Pen Sovann Says Party Won’t Merge With SRP

Pen Sovann, a former prime minister of Cambodia during the com­mu­nist People’s Republic of Kam­pu­chea, said on Monday that he has scrapped his plan to merge his fringe National Sustaining Party with the Sam Rainsy Party.

Pen Sovann, who claims his party has 200,000 supporters but has no seats in the National Assembly, said he axed the plan because the SRP has abandoned its ideals.

“I have observed that the Sam Rainsy Party has fallen into Fun­cin­pec’s failed legacy,” Pen Sovann said by telephone.

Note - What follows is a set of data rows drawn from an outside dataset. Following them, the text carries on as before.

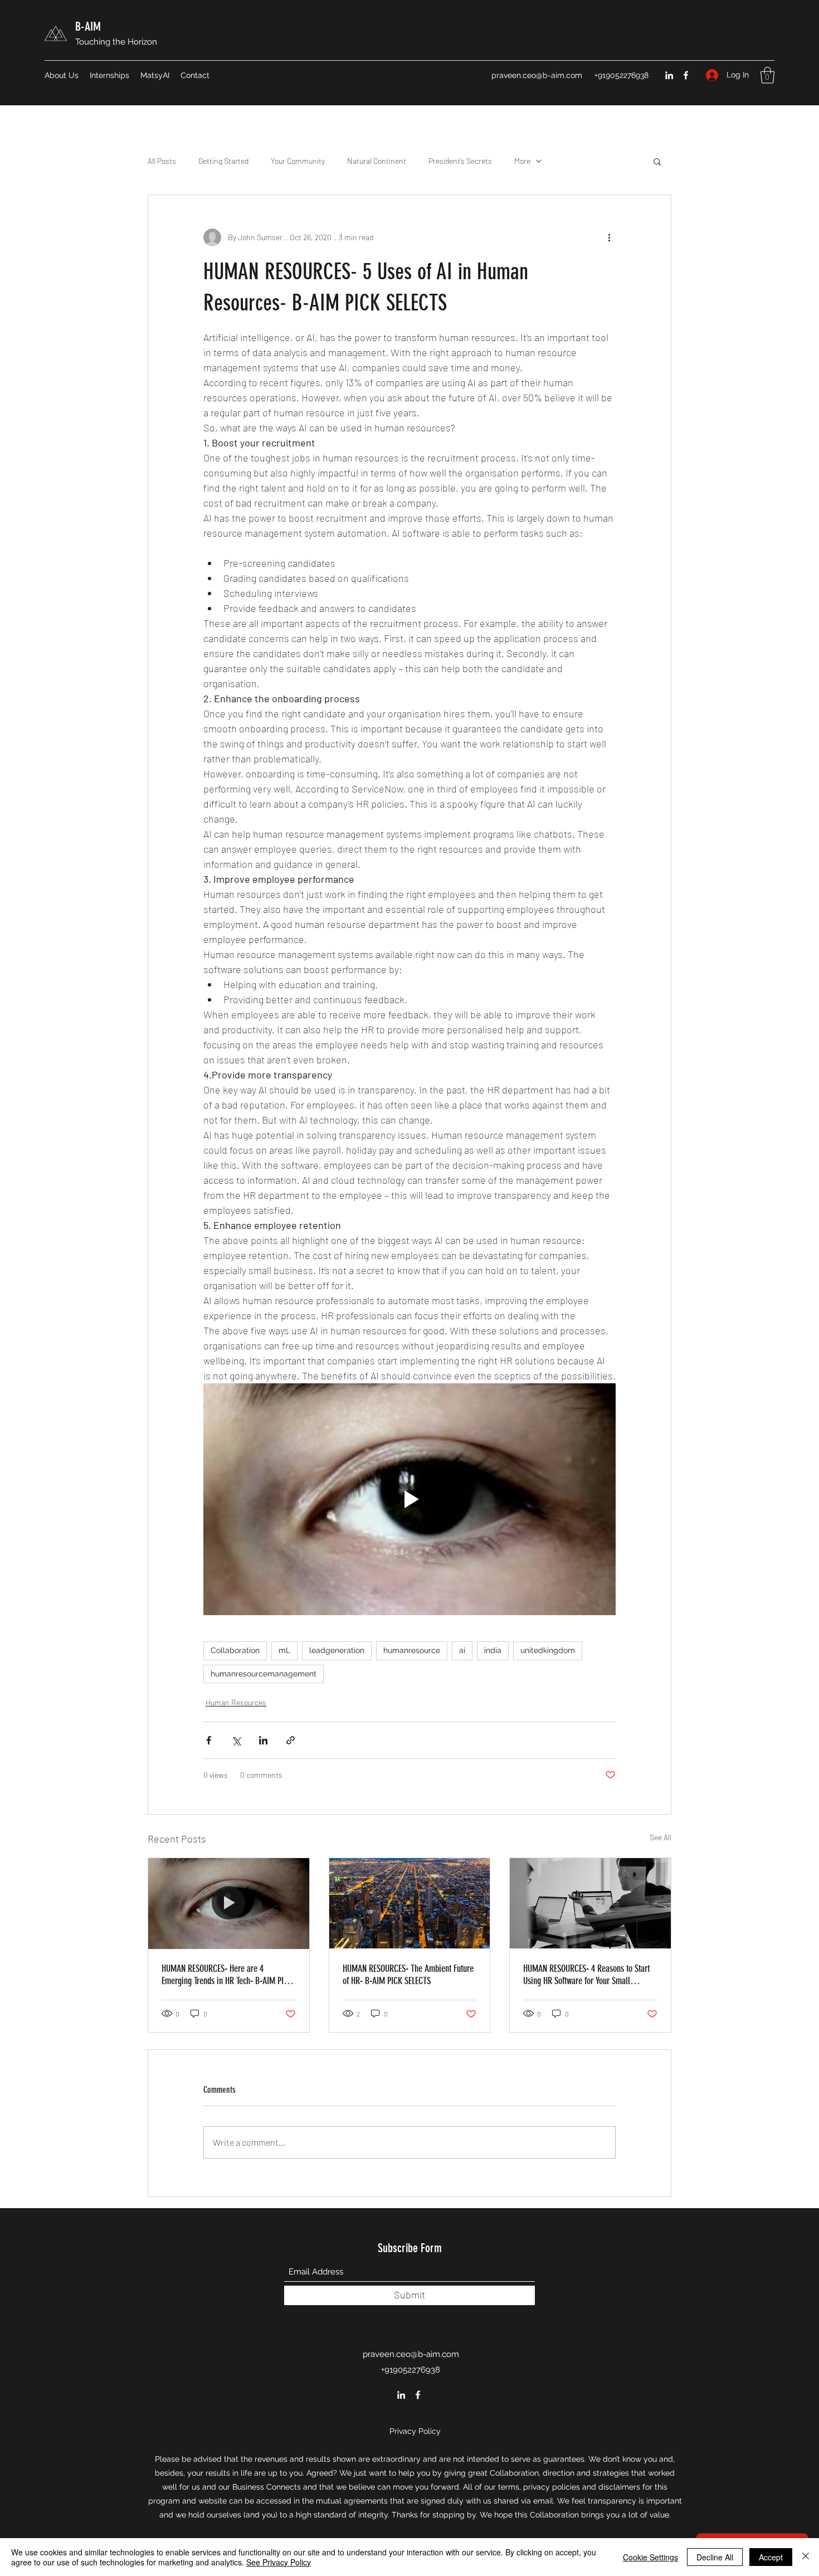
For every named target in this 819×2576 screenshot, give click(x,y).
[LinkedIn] (669, 75)
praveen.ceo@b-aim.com (536, 75)
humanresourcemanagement (263, 1673)
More (522, 161)
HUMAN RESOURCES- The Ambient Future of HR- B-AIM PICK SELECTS (408, 1974)
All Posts (162, 161)
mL (284, 1650)
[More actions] (609, 237)
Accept (771, 2557)
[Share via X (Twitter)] (236, 1740)
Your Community (298, 161)
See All (660, 1837)
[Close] (805, 2557)
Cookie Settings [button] (650, 2557)
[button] (767, 75)
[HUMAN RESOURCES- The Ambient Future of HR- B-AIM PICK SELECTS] (409, 1903)
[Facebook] (685, 75)
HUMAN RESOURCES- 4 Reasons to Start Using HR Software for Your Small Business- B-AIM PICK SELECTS (586, 1974)
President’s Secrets (460, 161)
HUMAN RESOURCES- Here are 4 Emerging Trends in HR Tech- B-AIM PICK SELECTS (227, 1974)
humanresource (411, 1650)
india (492, 1650)
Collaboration (235, 1650)
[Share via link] (290, 1740)
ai (462, 1650)
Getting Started (223, 161)
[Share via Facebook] (208, 1740)
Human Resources (236, 1702)
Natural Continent (376, 161)
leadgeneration (336, 1650)
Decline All (714, 2557)
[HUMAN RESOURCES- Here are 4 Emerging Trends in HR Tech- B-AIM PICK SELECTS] (228, 1903)
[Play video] (409, 1499)
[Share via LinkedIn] (263, 1740)
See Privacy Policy (278, 2562)
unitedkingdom (547, 1650)
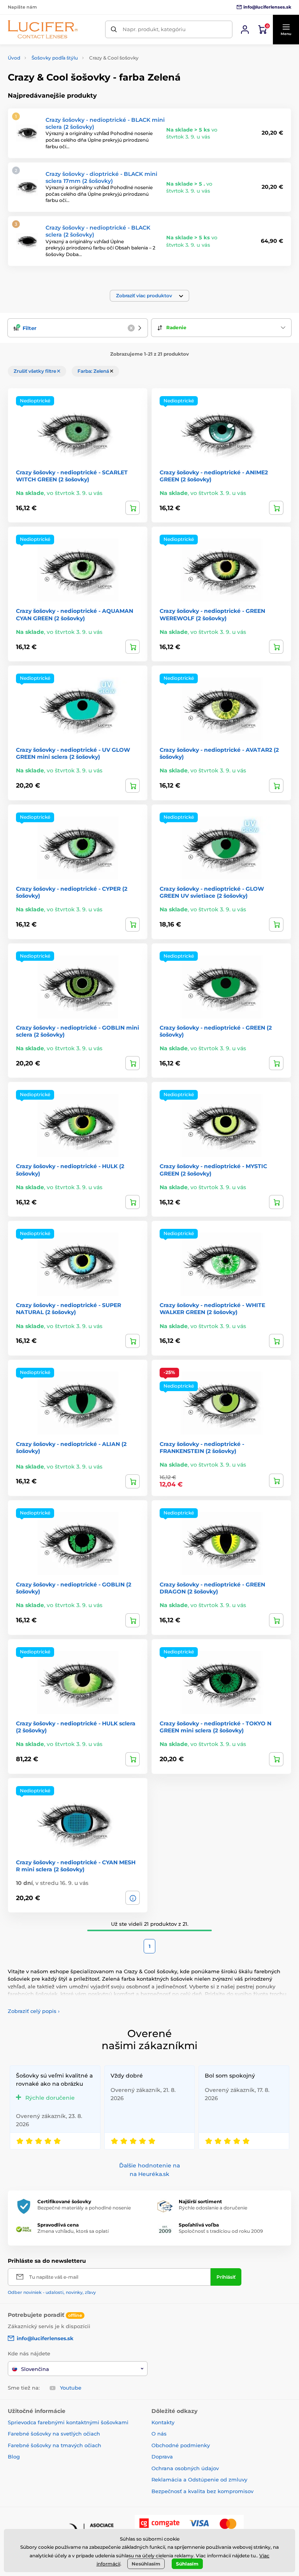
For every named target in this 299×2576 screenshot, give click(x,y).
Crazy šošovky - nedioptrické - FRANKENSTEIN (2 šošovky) (202, 1448)
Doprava (162, 2456)
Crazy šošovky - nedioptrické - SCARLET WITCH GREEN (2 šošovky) (72, 476)
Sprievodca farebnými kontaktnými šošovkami (68, 2422)
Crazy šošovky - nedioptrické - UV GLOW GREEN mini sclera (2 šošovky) (73, 753)
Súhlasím (187, 2564)
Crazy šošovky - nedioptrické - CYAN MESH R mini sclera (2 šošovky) (75, 1866)
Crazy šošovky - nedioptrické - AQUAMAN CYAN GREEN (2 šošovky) (74, 614)
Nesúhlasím (146, 2564)
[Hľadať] (114, 29)
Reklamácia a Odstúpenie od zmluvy (199, 2479)
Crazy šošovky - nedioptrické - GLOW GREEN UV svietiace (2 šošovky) (212, 892)
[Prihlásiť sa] (244, 29)
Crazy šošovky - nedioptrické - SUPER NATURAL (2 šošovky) (68, 1309)
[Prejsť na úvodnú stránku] (43, 29)
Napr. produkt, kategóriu (154, 29)
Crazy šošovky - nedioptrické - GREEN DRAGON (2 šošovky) (212, 1588)
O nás (159, 2433)
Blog (14, 2456)
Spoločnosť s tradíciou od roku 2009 (221, 2231)
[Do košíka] (132, 507)
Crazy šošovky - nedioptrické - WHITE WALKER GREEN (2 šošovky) (212, 1309)
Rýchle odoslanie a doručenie (213, 2208)
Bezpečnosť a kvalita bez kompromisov (202, 2491)
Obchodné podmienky (180, 2445)
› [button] (34, 2011)
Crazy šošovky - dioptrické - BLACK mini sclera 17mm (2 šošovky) (101, 177)
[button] (286, 29)
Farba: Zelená (93, 371)
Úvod (14, 58)
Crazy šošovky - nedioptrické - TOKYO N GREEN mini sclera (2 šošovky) (215, 1727)
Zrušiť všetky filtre (35, 371)
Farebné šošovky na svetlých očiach (54, 2433)
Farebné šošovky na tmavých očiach (54, 2445)
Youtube (70, 2388)
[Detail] (132, 1897)
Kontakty (162, 2422)
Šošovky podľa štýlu (55, 58)
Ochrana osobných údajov (185, 2468)
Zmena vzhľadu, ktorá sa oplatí (73, 2231)
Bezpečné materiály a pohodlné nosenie (84, 2208)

Sam Rainsy’s apology to Prime Min­ister Hun Sen regarding the 1997 grenade attack and the party’s more muted stance on border en­croachment by Vietnam prompted the decision, Pen Sovann said.

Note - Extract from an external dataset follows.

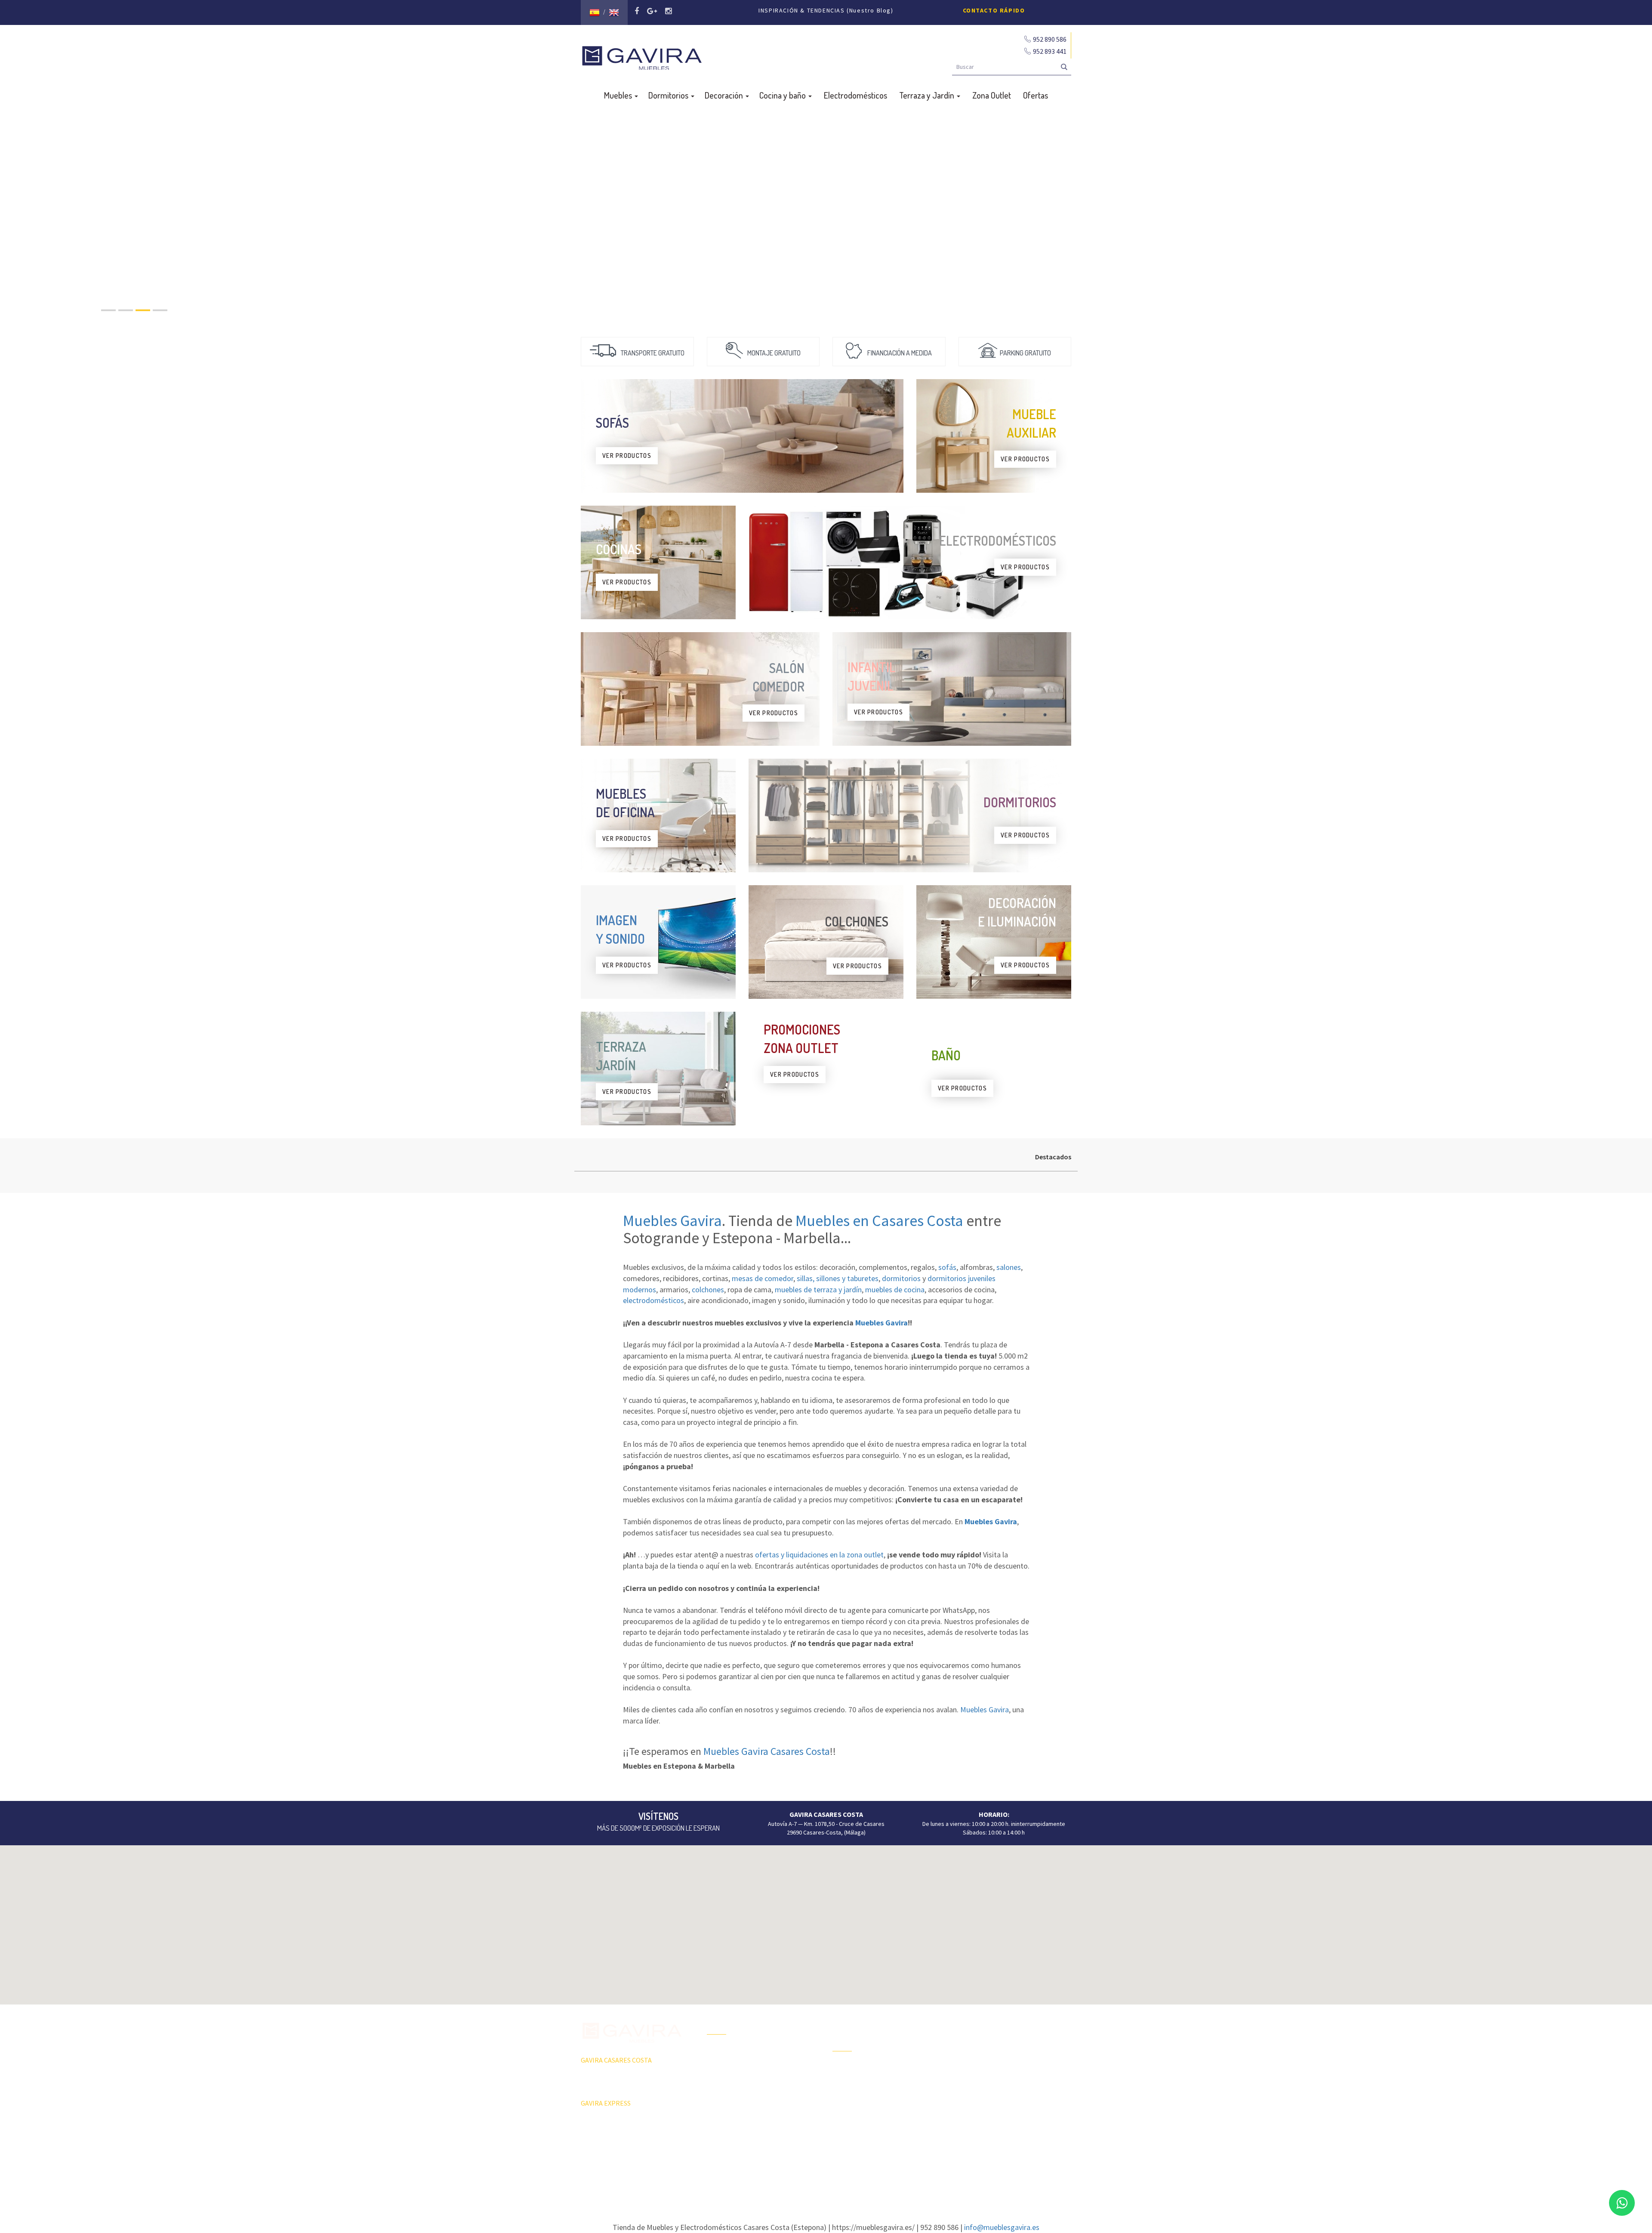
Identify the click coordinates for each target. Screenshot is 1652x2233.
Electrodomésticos (855, 95)
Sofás (966, 2112)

SRP lawmaker Eng Chhay Eang said that he was not concerned, as Pen Sovann’s party did not have any sup­porters anyway.

“There are no actual supporters,” Eng Chhay Eang claimed. “If he had that many supporters, he would get seats at the National Assembly.”

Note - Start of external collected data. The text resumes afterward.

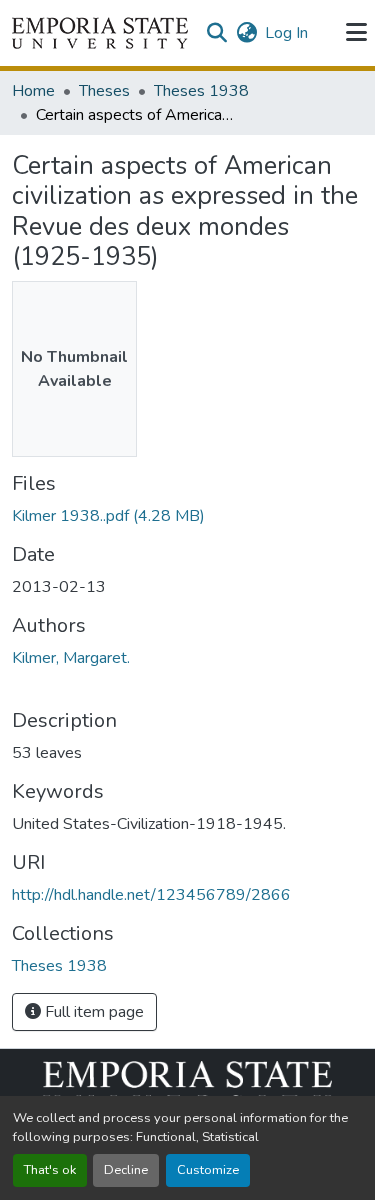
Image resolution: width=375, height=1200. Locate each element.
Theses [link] (104, 91)
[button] (100, 33)
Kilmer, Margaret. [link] (71, 658)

Koul Panha, director of the Com­mittee for Free and Fair Elections, said that the merger between the two very different parties could have damaged both and led to a mutual loss of votes.

Pen Sovann was fired as the prime minister of the Hanoi-backed Phnom Penh regime in 1981 and im­prisoned in Vietnam for 10 years. Historians maintain he was arrested for criticizing the Vietnamese army’s continued presence in Cambodia.